Hound staggered to the right for a few steps, as if for a square dance, and then fell in a heap, dead before he hit the ground.
Wyatt cocked his gun, stepping back from the train, looking for the other gunman. Whoever it was might think he was with the outlaws. “Who’s there?” he called.
“Hello, Wyatt,” said Ben Thompson, grinning as he came out from between the cars, smoking revolver in his hand. “How are you?” He glanced at Hound and holstered his pistol.
“Ben!” Wyatt blurted, momentarily confused. “You weren’t on the train, were you?”
Ben chuckled. “I was not. Wyatt, it’s like this …” He beckoned to Wyatt and the two of them went to examine the bodies of the dead men as Thompson spoke, keeping his voice down so the train’s passengers wouldn’t hear. “… I went to see my brother Billy, at a place where the owlhoots hole up. Ghost Corners …”
“That old trading post? I thought it was closed down.”
“Not much left of it—just a few shanties, and something like a saloon. Dunc Blackburn and this fella Hound had been there before me—somewhat more animated than they are now. Billy tells me this Blackburn tried to hire him into his gang. He said Blackburn had to take care of a fella named Earp on a train, first, and they’d rob the train while they were at it, and then they’d hit a stage somewhere. Billy declined their generous offer, and told me about it. Not liking Dunc Blackburn, and owing you a favor, why, I followed them to see exactly what they were about, and here I am … My horse is over yonder.”
Wyatt let out a long, unsteady breath. “I’m beholden to you. Either one would have shot me dead for sure, the way things were set. How’d they know where to find me, I wonder …”
“Story is, they were sent by a man named Joe Handle Burkett—or a name not far from
that. I do not know the gentleman. I don’t think I’d care to.” He looked at the bodies. “Wyatt, I’d rather not take credit for this shooting—just say it was some wandering citizen, if you will. Or say you did it yourself, if you want.”
Wyatt shook his head. “I don’t care to have any more of that kind of reputation than necessary.”
“I understand—sure as bloody hell, that I understand.”
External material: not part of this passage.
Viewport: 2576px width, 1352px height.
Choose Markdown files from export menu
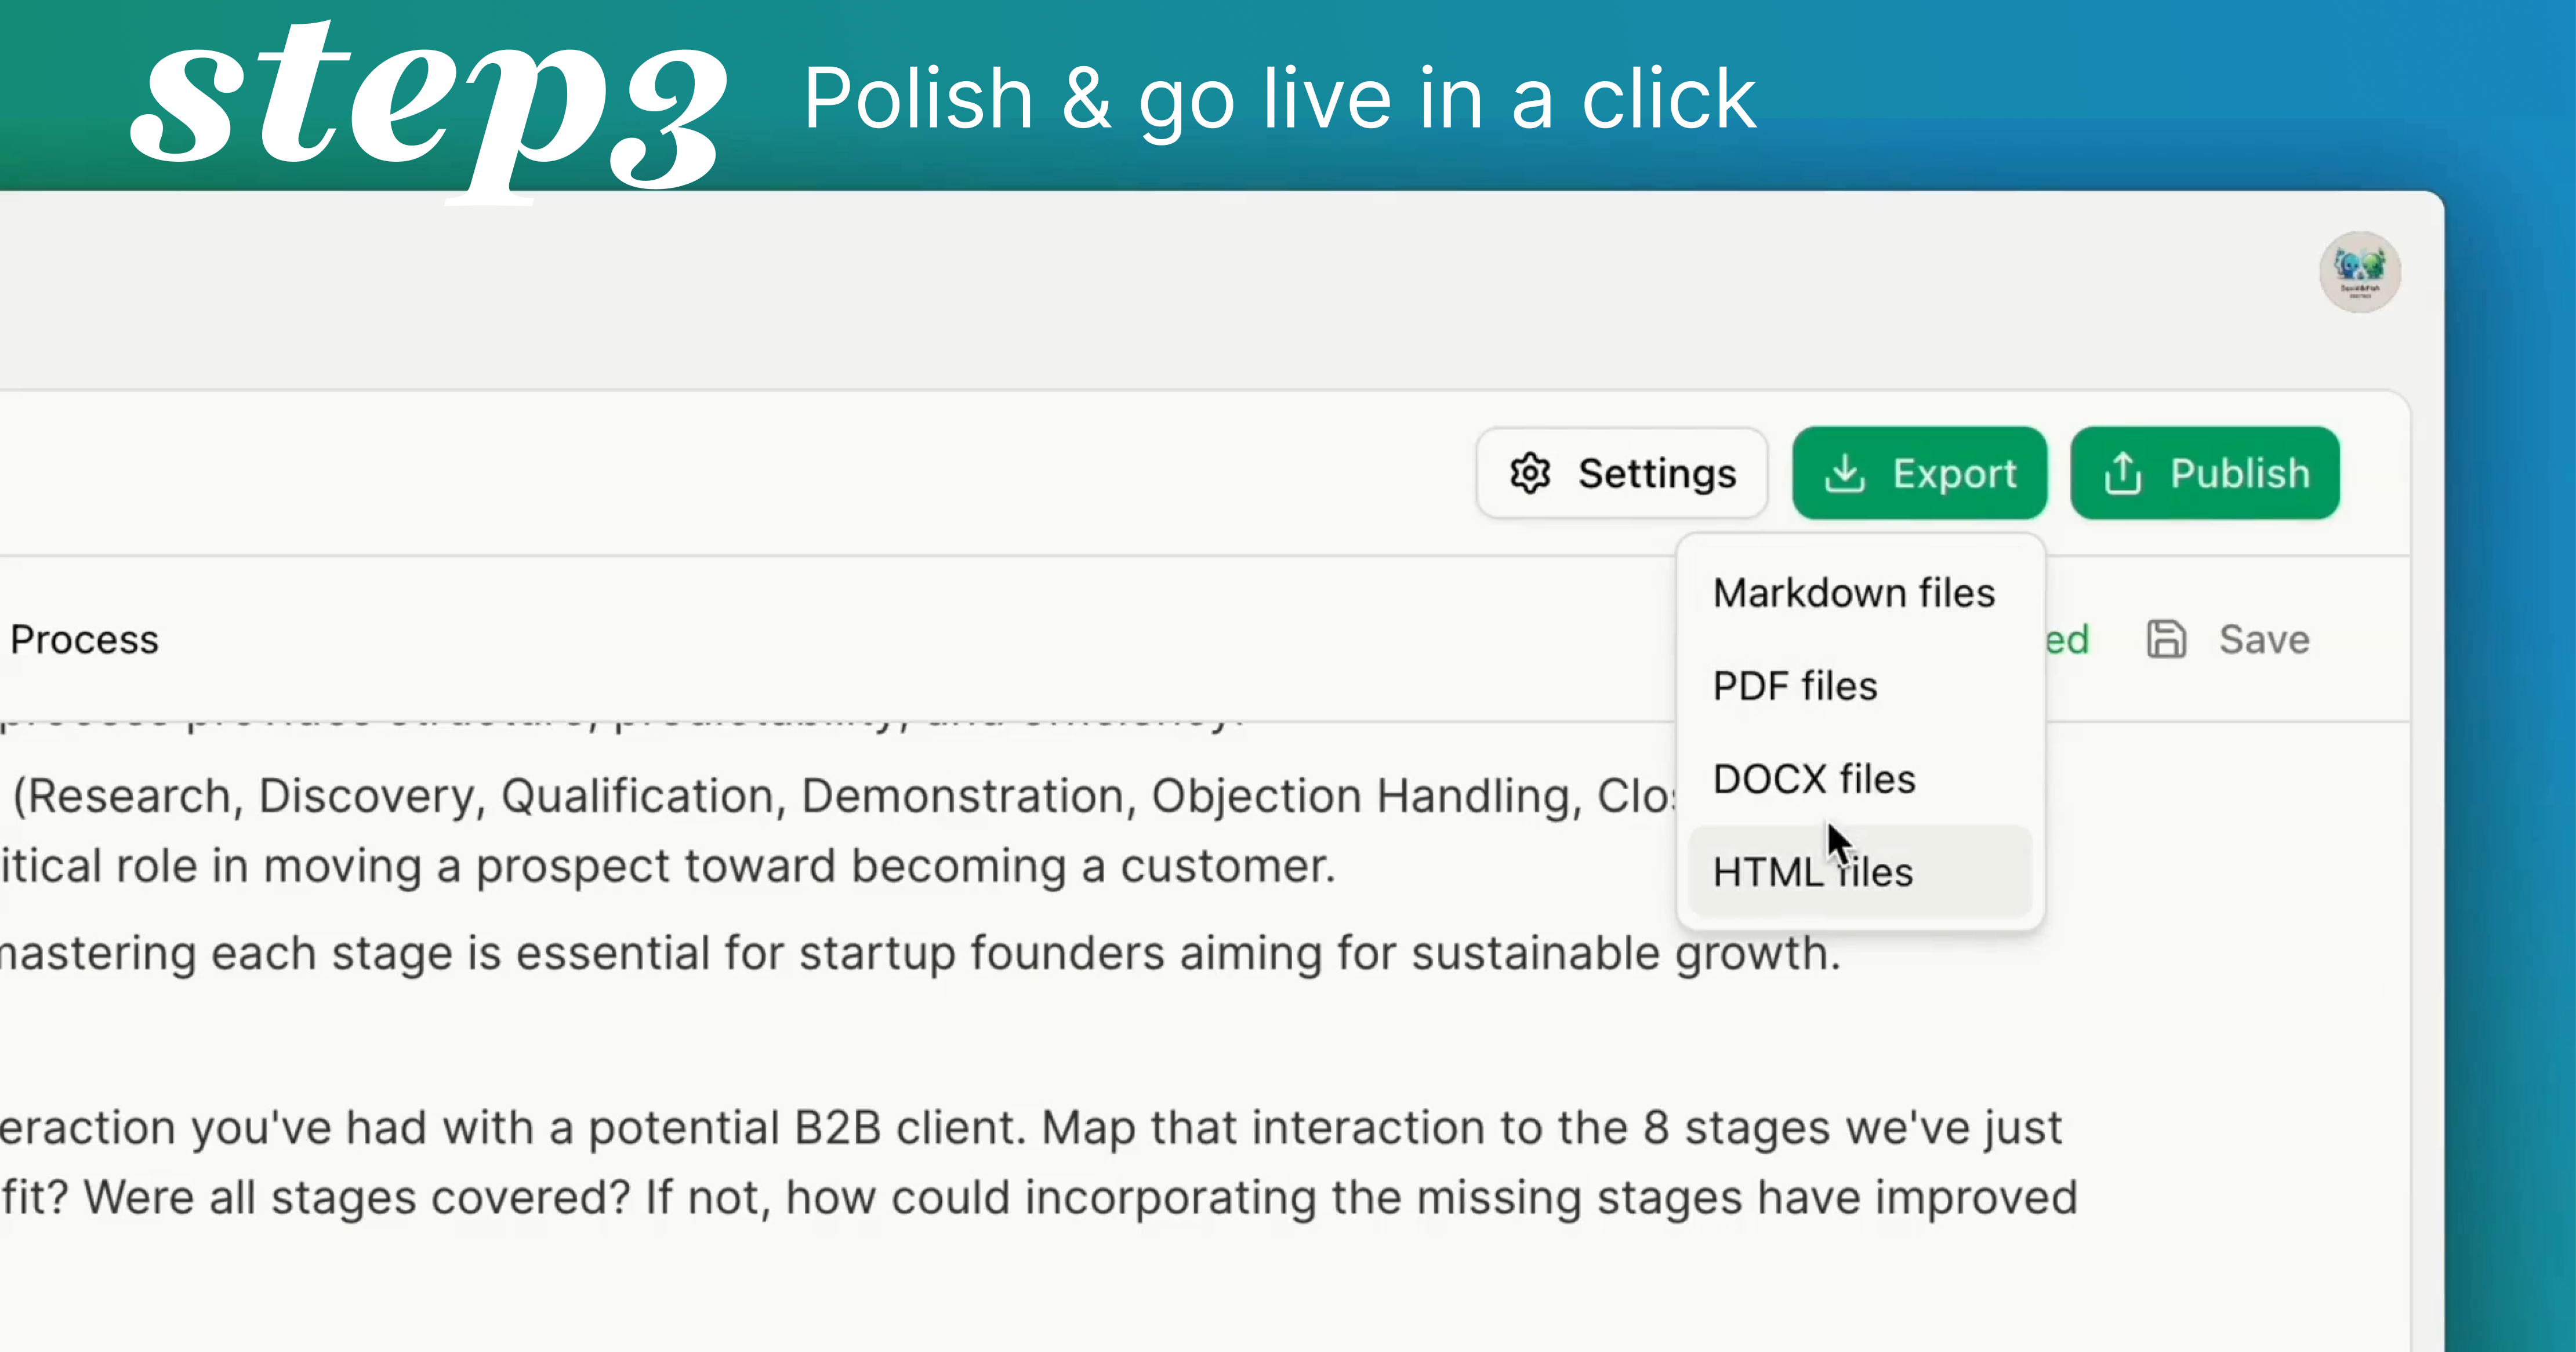coord(1853,593)

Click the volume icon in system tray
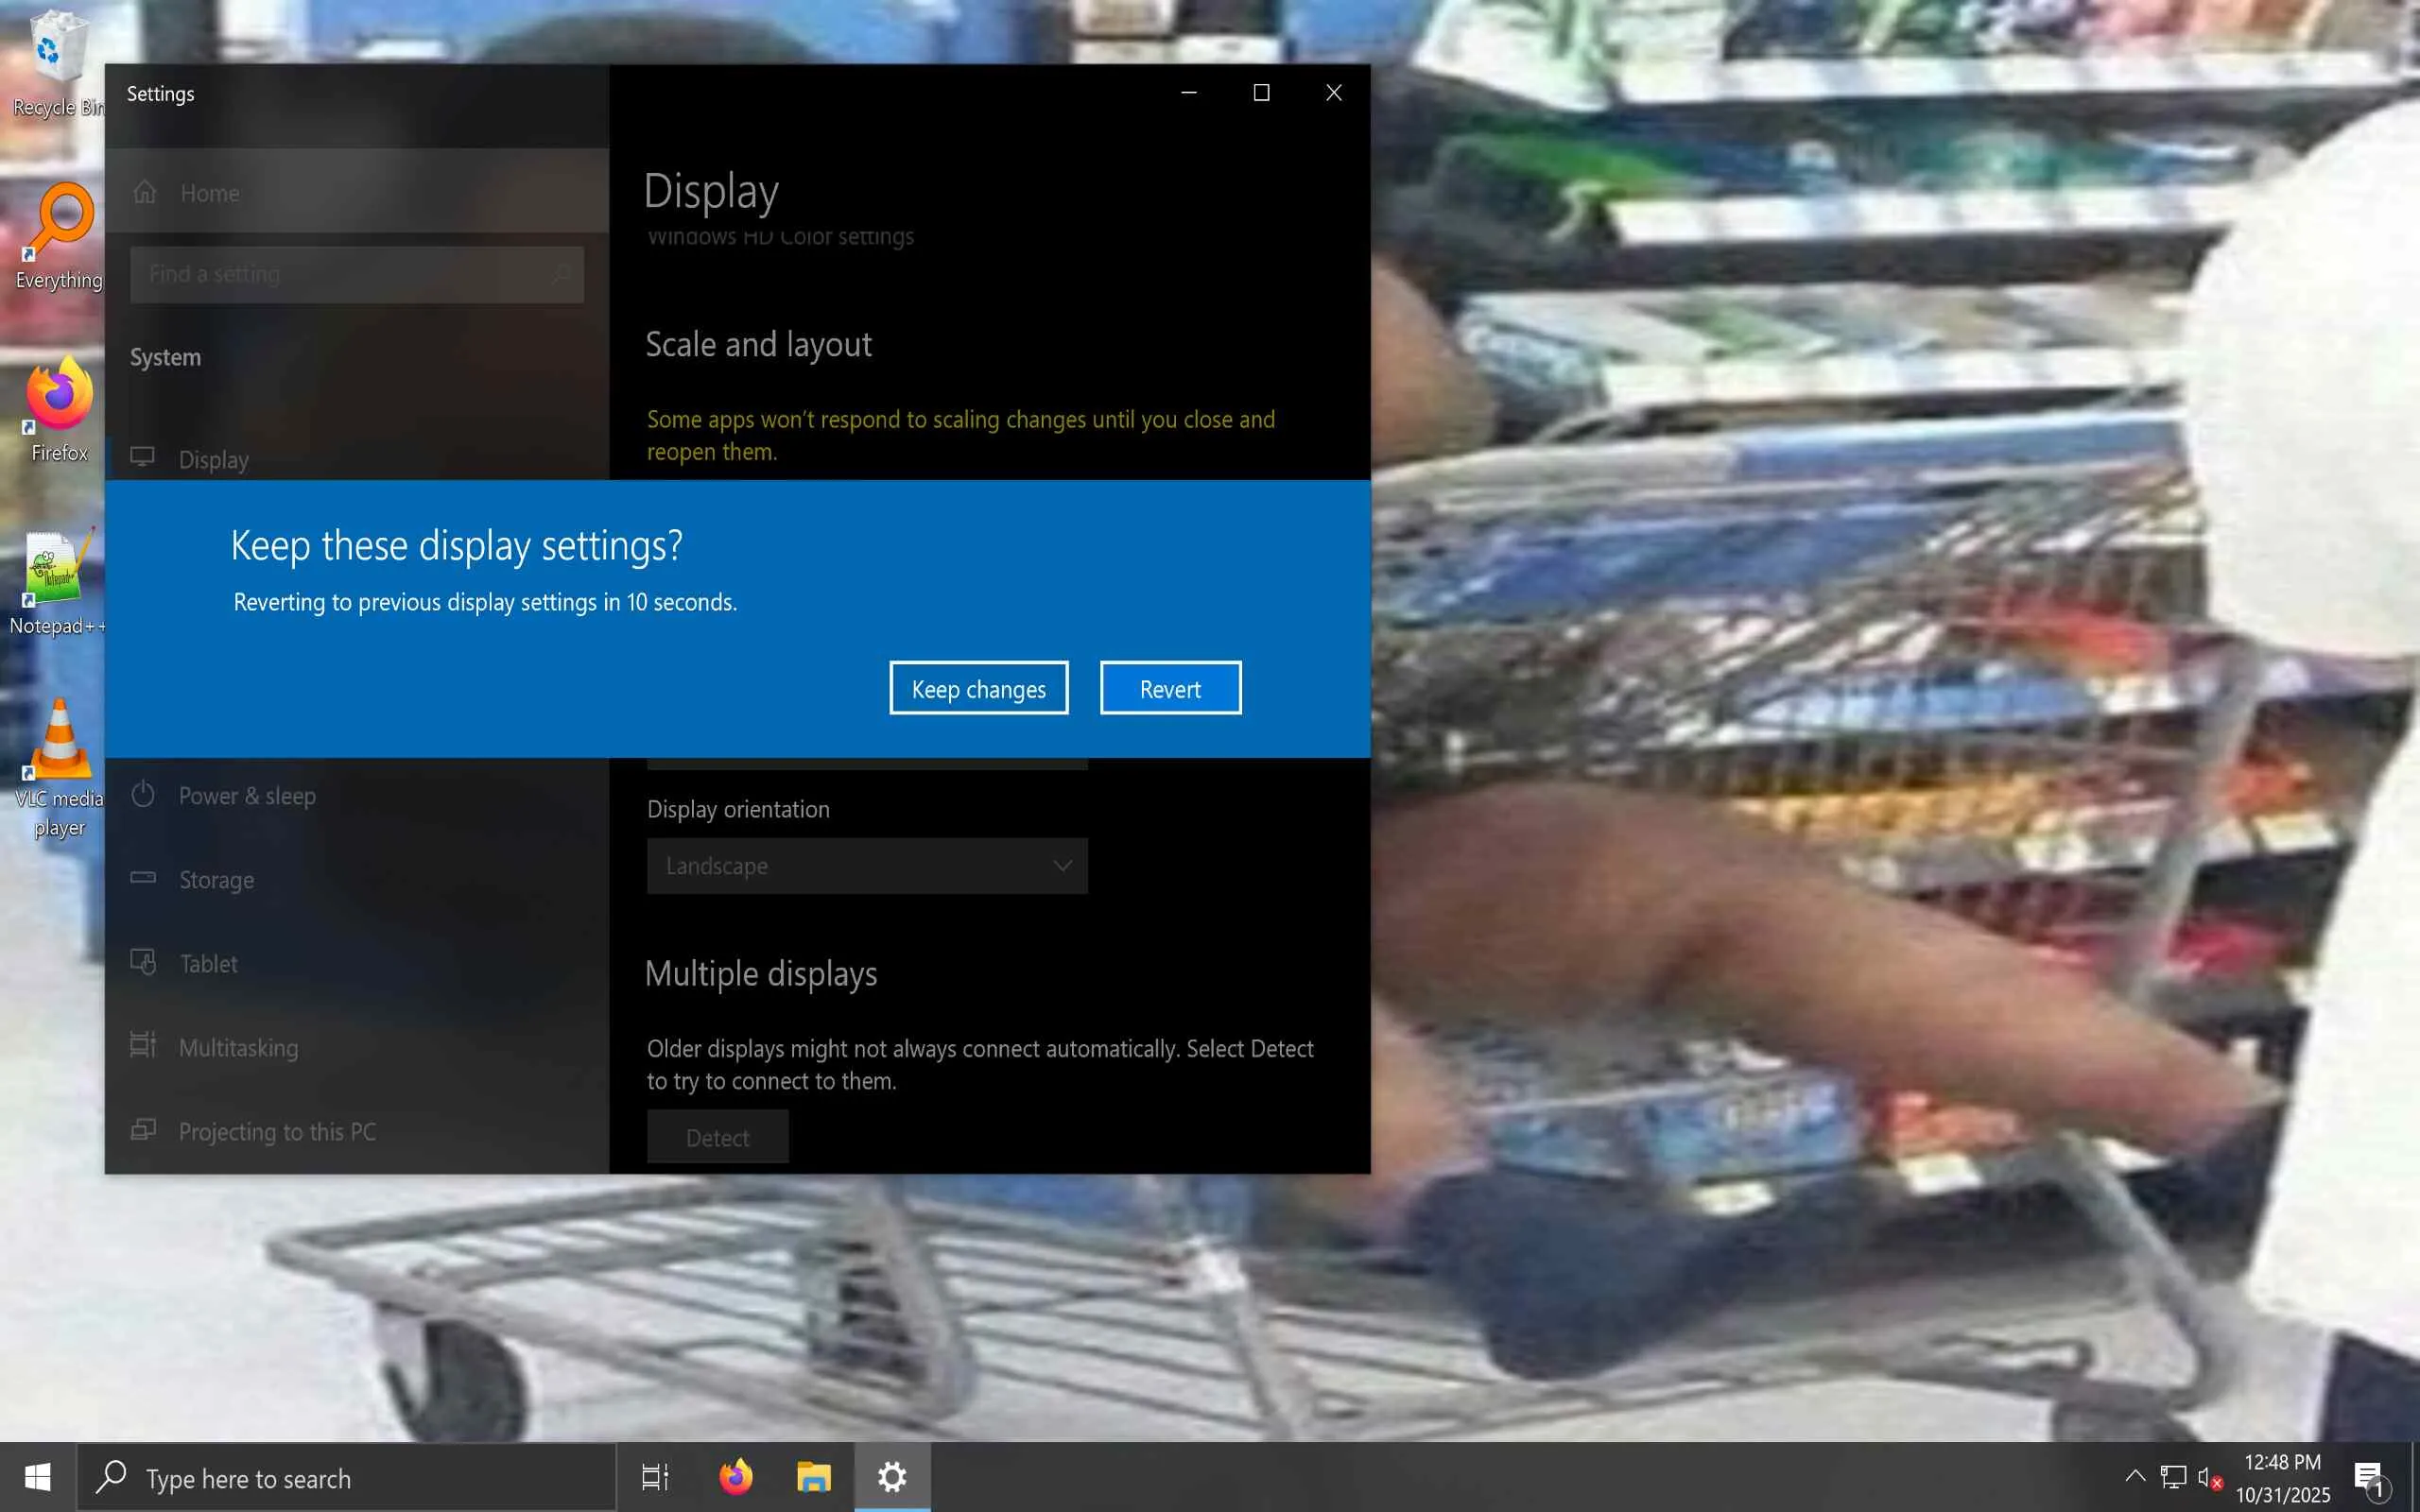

“You know, Ben, you committed no crime, in killing these men,” Wyatt pointed out. “They were firing on a peace officer.”
“I’d have to make a court appearance to back it up—and that, my friend, would be bloody inconvenient. I’ve got reasons to avoid the police in Medicine Lodge.” He grinned, rubbing his chin. “Let’s say it was done by a mysterious, public-spirited gunman. First now, what do you say, shall we move these stiffs into a freight car, put my horse aboard, and move that little bit of a tree? Then we’ll be on our way and I’ll ride the train with you to the next town.”
Wyatt nodded, noticing the locomotive’s engineers leaning out of the engine cab, trying to see past the smoke and steam, not wanting to come down until they were sure the shooting was done.
It was time to get these bodies out of the way, and report the ‘mysterious gunman’ to the engineers. He bent over and grabbed Blackburn’s body by the collar, started dragging it toward a freight car he knew to be empty. Thompson dragged Hound by the ankles. They made a strange pair, walking backwards and dragging dead men, side by side.
“I’ll be getting off in Medicine Lodge too,” Wyatt remarked, as they dragged the bodies along. “I’ve got business there. Pressing business.”
CHAPTER SEVENTEEN
It was deep into a hot afternoon when Wyatt parted with Ben Thompson, and headed for the Sheriff’s office just off the main street of Medicine Lodge. To get to the office he had to weave carefully through a stream of cattle herded down the middle of the side street, the steers harried by whistling and chirruping mounted cowboys, on their way to the pen at the freight station. He was careful where he stepped.